On peut voir et dénoncer dans ces nouvelles pratiques et représentations les symptômes d’une uniformisation, folklorisation, marchandisation du chamanisme et des cultures exotiques. On peut aussi y voir une revanche, celle de ne plus être assigné à résidence et de participer au monde d’aujourd’hui. On peut certes regretter que cette revanche soit plus individualiste que collective et qu’elle s’appuie, tout en en profitant, sur le système capitaliste. Mais les nouvelles représentations réalistes concernant les chamans contenues dans plusieurs films récents de ce corpus ont le mérite de rompre avec le mythe primitiviste du bon sauvage et sont, en ce sens, décoloniales. En découvrant dans ces films que les chamans étrangers ne sont plus montrés en tant qu’incarnation de leur altérité absolue, représentation exotique et enchantée qui leur est vendue au moins depuis les années 1960, les aspirations et comportements des touristes mystiques occidentaux qui viennent les solliciter pourraient évoluer. Prendre conscience du contexte sociohistorique et politique des sociétés dans lesquelles vivent les chamans, ainsi que des enjeux identitaires, économiques et de pouvoir qui les animent, permet de les envisager et de les rencontrer de manière plus lucide et moins néocoloniale.

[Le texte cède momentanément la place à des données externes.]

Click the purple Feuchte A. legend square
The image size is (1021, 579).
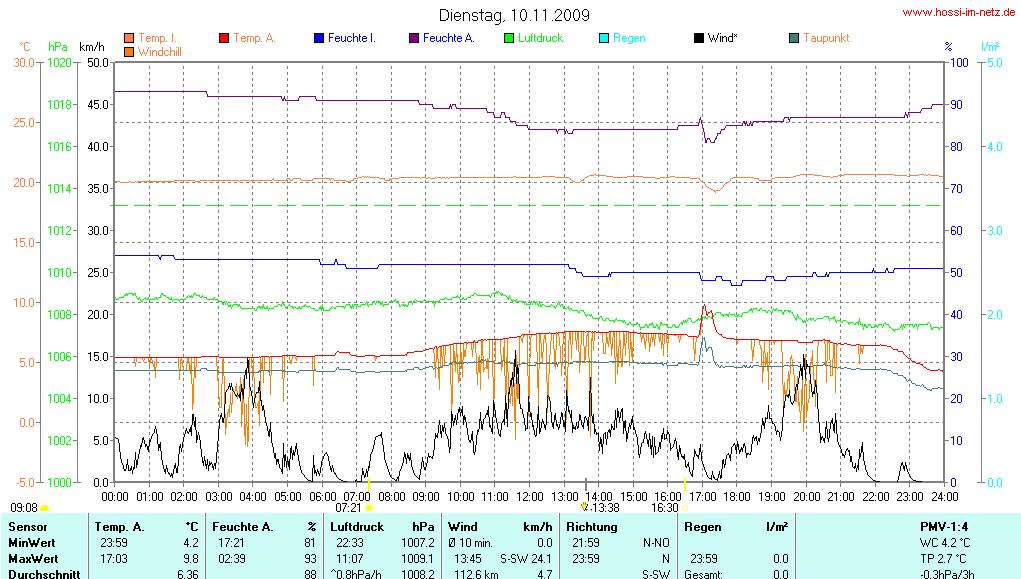pos(414,38)
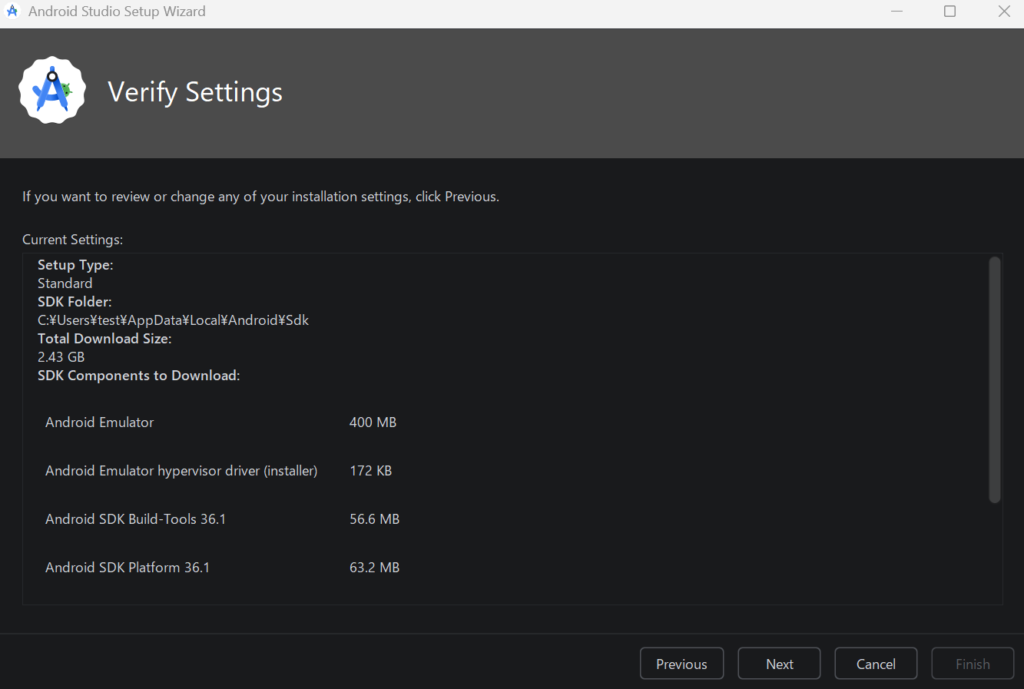
Task: Click the Verify Settings heading
Action: [x=195, y=92]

Si les réalisateurs de films sont les meilleurs alliés des chamans pour les faire exister sur la scène internationale, que ce soit pour les représenter de manière idéalisée ou réaliste, ces réalisateurs sont pratiquement tous occidentaux. Gageons que les chamans des pays dits du Sud seront davantage à même de trouver les ressources et les réseaux afin de réaliser et de diffuser leurs propres productions audiovisuelles ; et qu’ils pourront ainsi offrir un corpus plus conséquent de films visibles par le plus grand nombre permettant de documenter les manières dont ils se représentent eux-mêmes.